We've been talking a bit lately about LGBT sexuality and I've been doing a lot of reading about the subject from a Biblical perspective. I've been purposefully reading things that are contrary to what I have been taught growing up because I want to be challenged and I want to make sure that what I believe is truly what I believe, and not just some shallow idea that I'm regurgitating. In that, my friend sent me this blog to read as I processed it, I found myself getting more and more angry...

Honestly, it's a piece like this that makes me angered and embarrassed about the Church.

First, after reading the source material from Huffington Post, I feel like the blog is completely hypocritical. If the blog was written the same way but about Scripture, it would be labeled as proof texting, taking things out of context and making conclusions that the original text didn't make. No conservative Christian would have stood for that and it would be discarded for not being fully honest. Yet, for a Christian author to take a secular article and do exactly the same thing is ok? I argued this in a another blog recently, but if we as followers of Christ want to stand for Truth, then we have to be more consistent in how we handle truth. If we aren't going to handle material honestly and above reproach, then we have no business pointing our finger at the "lies" that other people are telling. 

Second, I think this blog completely places the emphasis on the wrong syllable. It comes across as condescending, demeaning and condemning. I feel like they could have just written, "The gay communities' loneliness, depression and anxiety is their own fault and no one else's." (In essence, it's basically what the first two sentences that starts the piece says...) And by the last paragraph, the way I take it is that our job as Christians is to tell these gay men their sins and convince them of the lies they have been living by. This quickly gets in to dangerous territory...

In contrast, what I heard in the original piece is a cry for help:
  • "We're lonely and don't have many real relationships."
  • "We're struggling to find love and acceptance."
  • "We feel like we have to constantly hide, even with legal rights being granted."
  • "We're wounded and hurt and we're stuck in a cycle of wounding others to "protect" ourselves?"
  • "We're buried in shame because we can't be vulnerable, ever, because we'll be ridiculed and shut down."
If we're honest, these cries aren't any different from the ones that you and I have found ourselves saying as well at different seasons in our lives. More than anything, the original post is a reminder that we're all human. We have different issues, different journeys, but at the core, we're all created in the image of God and know that "it's not good for the man to be alone."

More so, as much as these cries for help are echoing throughout the gay community itself and the secular world, I would venture to guess that they even more impact the Church. If someone in the LGBT community can't talk to their gay friends; if they can't talk to their atheist friend; then they sure as heck aren't going to talk to their Christian friends or talk to a pastor. By starting the conversation with "their lifestyle is wrong," it slams the door in their face and creates extra hoops of shame for them to get through if they ever actually want to experience the Love of Jesus.

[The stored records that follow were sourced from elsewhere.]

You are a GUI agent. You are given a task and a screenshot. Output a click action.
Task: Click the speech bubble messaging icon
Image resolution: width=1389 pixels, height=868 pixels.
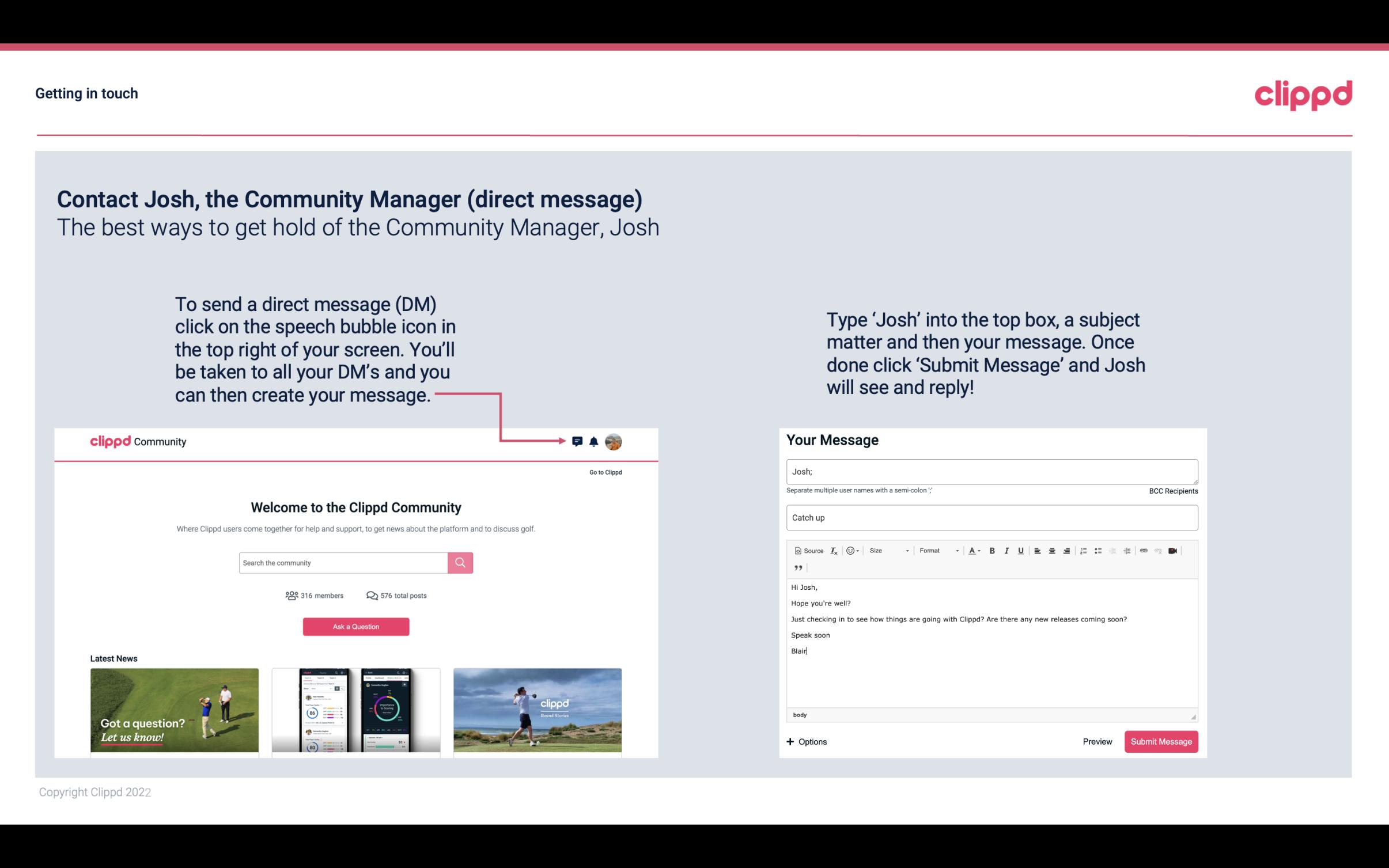[578, 441]
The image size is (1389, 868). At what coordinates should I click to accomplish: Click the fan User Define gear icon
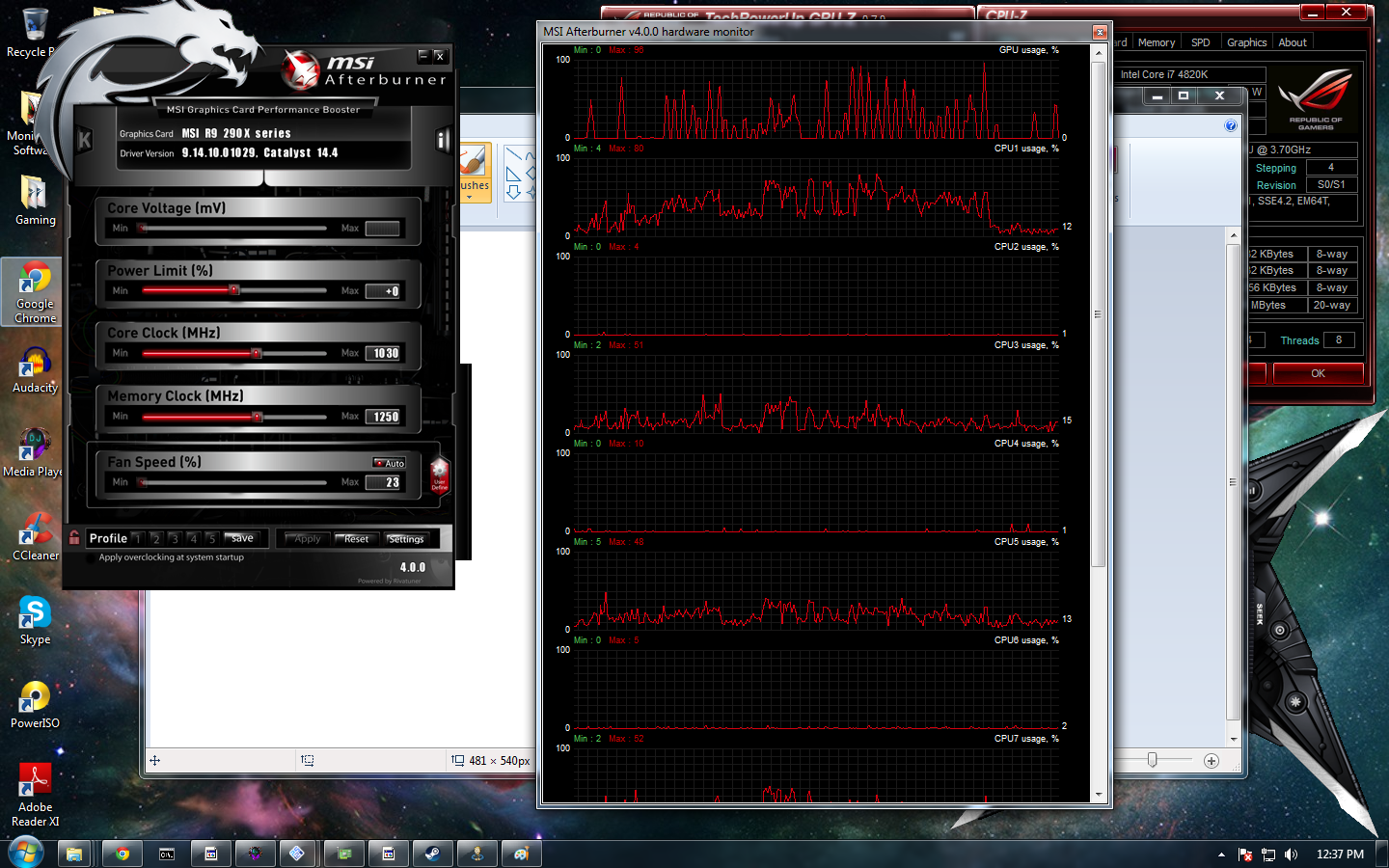(439, 475)
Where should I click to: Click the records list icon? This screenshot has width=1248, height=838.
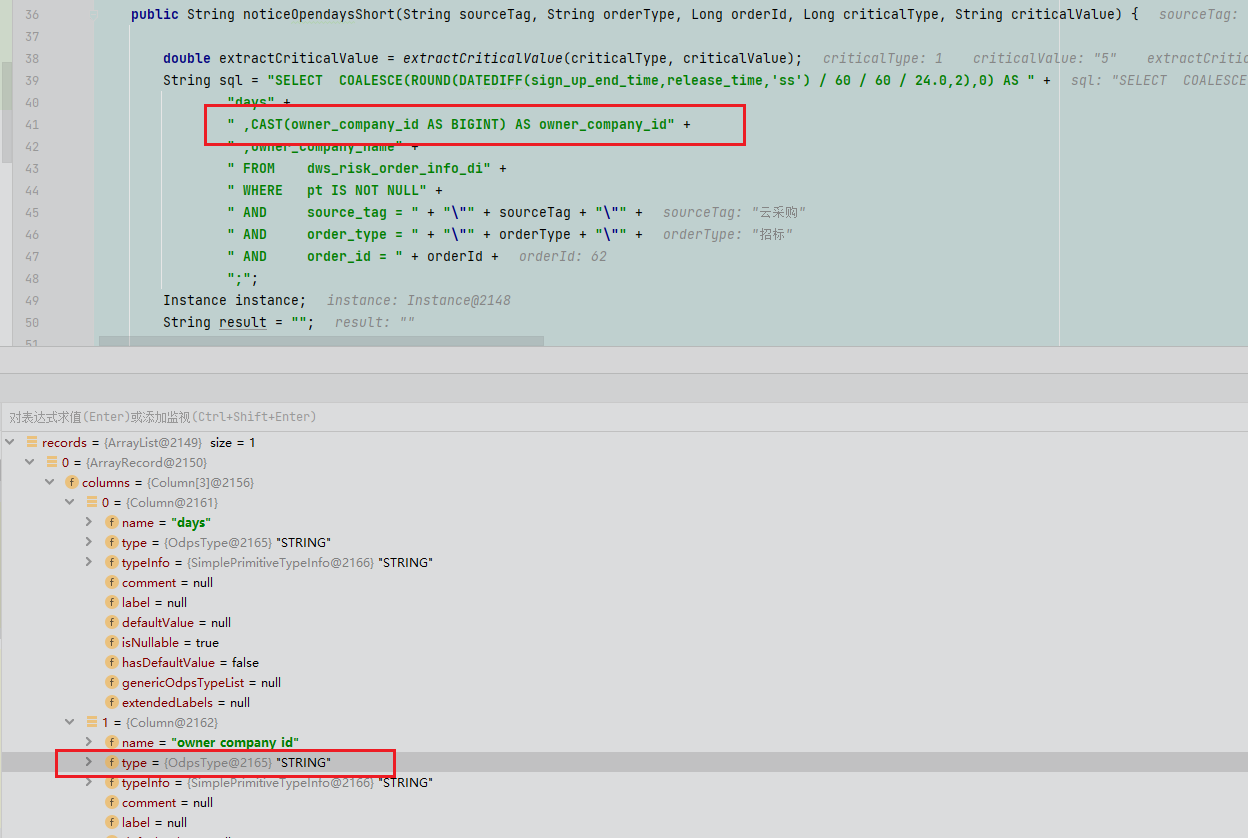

I feel like it would have been a much more loving, productive and helpful piece to ask: 

How can we as Christians can come alongside our LGBT friends, neighbors and co-workers? 

How can we be listening ears? 

How can we be compassionate? 

How can we by sympathetic to their hunger for relationship, belonging and worth? 

How can we make sure we're not building extra boundaries that are keeping them from God and the Church? 

How can we authentically invite them in to our communities where all of us are asking questions about the best way to live our lives in light of Christ and the Resurrection?

As long as we continue to place these questions second to the question of whether the lifestyle is right or wrong (and yes, that discussion is important!), we are only going to continue to feed in to the loneliness and separation of these men and women from the love of Christ. Yes, there is a time and place for, "go and sin no more," [and oh by the way, side note: that quote, and story as a whole, wasn't even in the original text of the book of John but was added in later......] and frankly we all need to hear that refrain for any number of things in our lives. But that refrain needs to follow love, compassion, rescue and acceptance first, rather than starting the conversation.